# 'Tis the season for.....



## jujube (Dec 12, 2021)

.....wacky renditions of "The Nutcracker".

I'm not sure why there is any need to present The Nutcracker in any form beyond which it was created, but apparently that need exists.

Today, I watched about 15 minutes of a rendition that apparently takes place entirely in the dormitory of an orphanage.  There's the requisite crabby old Matron and some strange guy who appears to be a sort of Daddy Warbucks.  Lots of jumping on beds and dancing with mops.  

A few years ago, a channel presented hours and hours of "alternate" Nutcrackers, which ranged from pretty-near-the-original to really out of orbit.  My favorite one had the entire cast in what appeared to be beige union suits or maybe it was Mormon sacred underwear, prancing around aimlessly and doing a lot of writhing on the floor...artistically....  The "Nutcracker", or at least I _think_ he was the Nutcracker was distinguished from the others by sporting cloth testicles and a penis sewed onto the front of his suit.   Okaaaay.  Family entertainment, fer shure. 

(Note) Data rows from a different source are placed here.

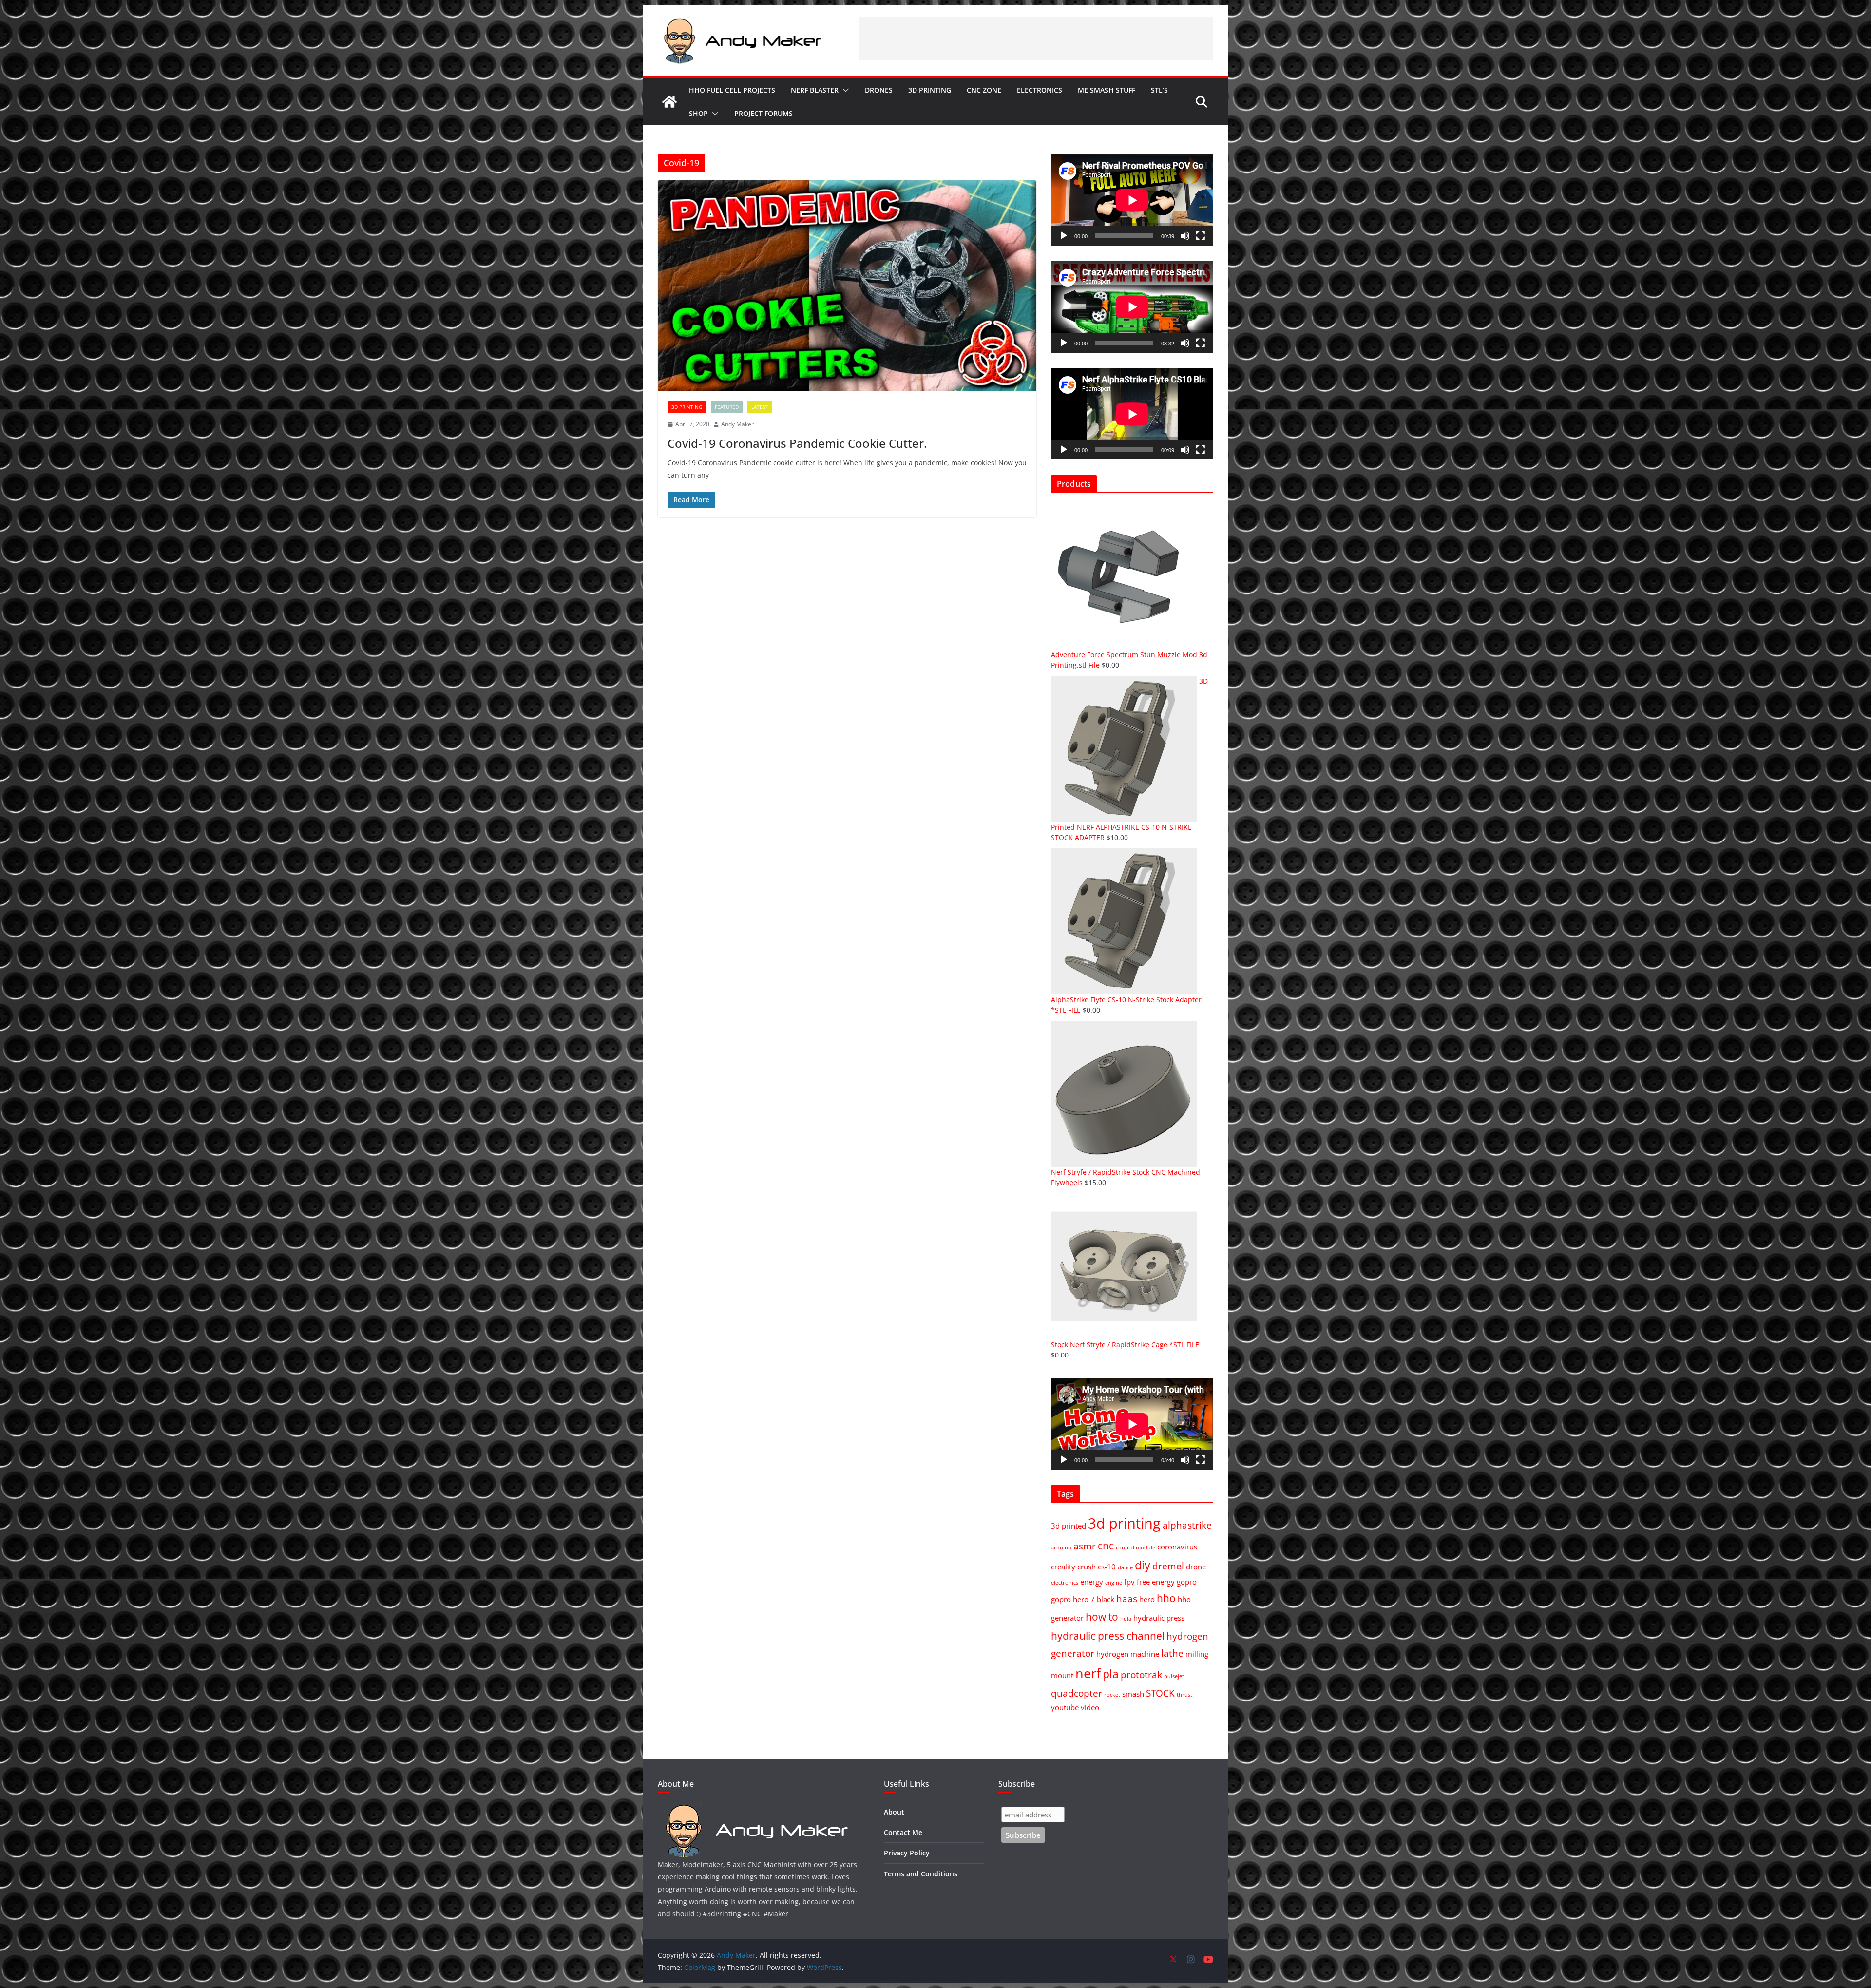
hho (1166, 1598)
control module (1135, 1547)
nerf (1088, 1673)
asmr (1084, 1546)
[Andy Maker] (669, 102)
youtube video (1075, 1707)
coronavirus (1177, 1546)
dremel (1168, 1566)
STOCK (1160, 1693)
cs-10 (1107, 1566)
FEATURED (727, 406)
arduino (1061, 1547)
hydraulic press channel (1108, 1635)
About (894, 1811)
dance (1125, 1567)
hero (1147, 1599)
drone (1196, 1566)
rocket (1112, 1694)
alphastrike (1187, 1525)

I'm looking forward to my little ones getting a little bit older so I can expect them to sit through a traditional performance.  Right now, the 2-year-old would probably be up on stage dancing with the ensemble, the 8-year-old would be terminally "bored" and would be vocal about it and the two five-year-olds would be trying to find chewing gum on the bottoms of the seats.


----------



## RadishRose (Dec 14, 2021)

jujube said:


> "The Nutcracker"


My first ballet attendance so many, many years ago.


----------